Wash Solution (Wash Method)

Component Method 1 Method 2 Method 3 Method 4
10X Assay Buffer 1mL 1mL 1mL 1mL
TRS* - 200μL - 200μL
Probenecid Solution - - 200μL 200μL
Water 9mL 8.8mL 8.8mL 8.6mL
Total 10mL 10mL 10mL 10mL

*TRS contains a membrane-impermeant dye useful for masking extracellular fluorescence. Caution is advised when using TRS or other extracellular masking solutions as they may have undesirable effects on assay performance for the target of interest.

Potassium Ion Stimulus Solution (Wash Method)

Component Method 1 Method 2
10X Chloride-Free Stimulus Buffer 1mL 0.5 mL
10X High-Potassium Stimulus Buffer - 0.5 mL
Thallium Sulfate Solution (50 mM) 0.5 mL 0.5 mL
Water 8.5 mL 8.5 mL
Total 10 mL 10 mL

*The above table provides two examples of Potassium Ion Stimulus solutions useful for many types of non-voltage-gated and voltage- gated monovalent cation channels and transporters. Elevation of extracellular potassium (Method 2) may provide superior results for some voltage-gated channels. The concentration of Potassium Ion in the stimulus solution may be varied to achieve the desired result. The final Potassium Ion concentration in the cell-containing microplate post-potassium Ion stimulus buffer addition should not exceed 4.8 mM due to the ~ 5 mM solubility limit of thallium in chloride-containing solutions.

No-wash Method — Adherent Cells

  1. Add 20 μL DMSO to the tube containing Potassium Ion Channel indicator.
  2. Vortex until the Vortex until Potassium Ion Reagent is fully dissolved.
  3. Add appropriate volume of water (Table 4) to a 15 mL centrifuge tube.
  4. Add 1 mL of 10X Assay Buffer to tube from step 3.
  5. Add 400 μL of Dye Solvent to the tube from step 4.
  6. Add 400 μL of TRS to the tube from step 5.
  7. If desired add 400 μL of Probenecid Solution to the tube from step 6.
  8. Add 20 μL of GenieHTS Potassium Ion Indicator Solution from step 2 to the tube from step 7.
  9. Briefly vortex the tube from step 8 to mix.
  10. Add 20 μL per well of the Dye Loading Solution from step 9 to the cell-containing microplate. Do not remove the cell culture medium.
  11. Incubate the microplate containing the cells and Dye Loading Solution for 1 hour at 37°C in a cell culture incubator.
  12. Prepare Potassium Stimulus Solution in a 15 mL centrifuge tube by adding the appropriate amounts of water, 10X Stimulus Buffer and Thallium Sulfate Solution as shown in Table 6*.

[Records excerpted from a collection]
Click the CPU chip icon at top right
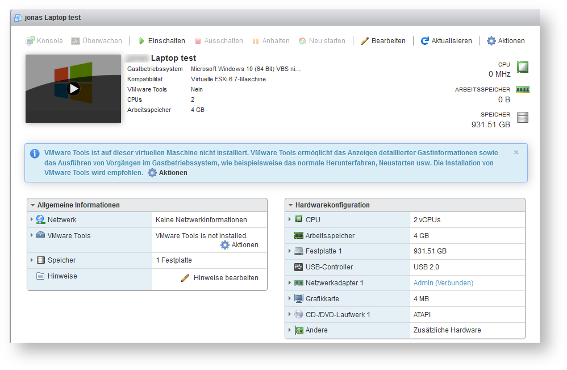click(x=522, y=68)
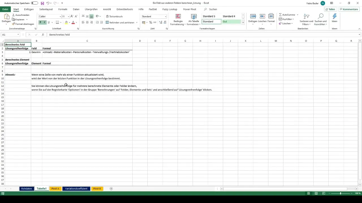Viewport: 362px width, 203px height.
Task: Open Bedingte Formatierung menu
Action: point(178,19)

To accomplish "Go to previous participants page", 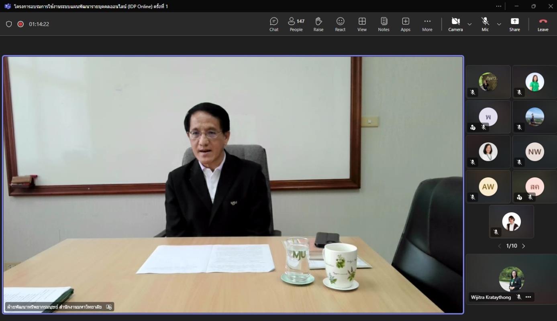I will [500, 246].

→ REQUIRED WORK
[A] In the assay protocol, reproduce the passage starting at "7. If desired" and ending at "cell culture incubator.", replacing "Dye Loading Solution" with "Loading Mixture".
[B] In the assay protocol, for how long and at what temperature is the microplate with the cells and Dye Loading Solution incubated?

→ TASK-BY-TASK OUTPUTS
[A]
7. If desired add 400 μL of Probenecid Solution to the tube from step 6.
  8. Add 20 μL of GenieHTS Potassium Ion Indicator Solution from step 2 to the tube from step 7.
  9. Briefly vortex the tube from step 8 to mix.
  10. Add 20 μL per well of the Loading Mixture from step 9 to the cell-containing microplate. Do not remove the cell culture medium.
  11. Incubate the microplate containing the cells and Loading Mixture for 1 hour at 37°C in a cell culture incubator.

[B] For 1 hour at 37°C.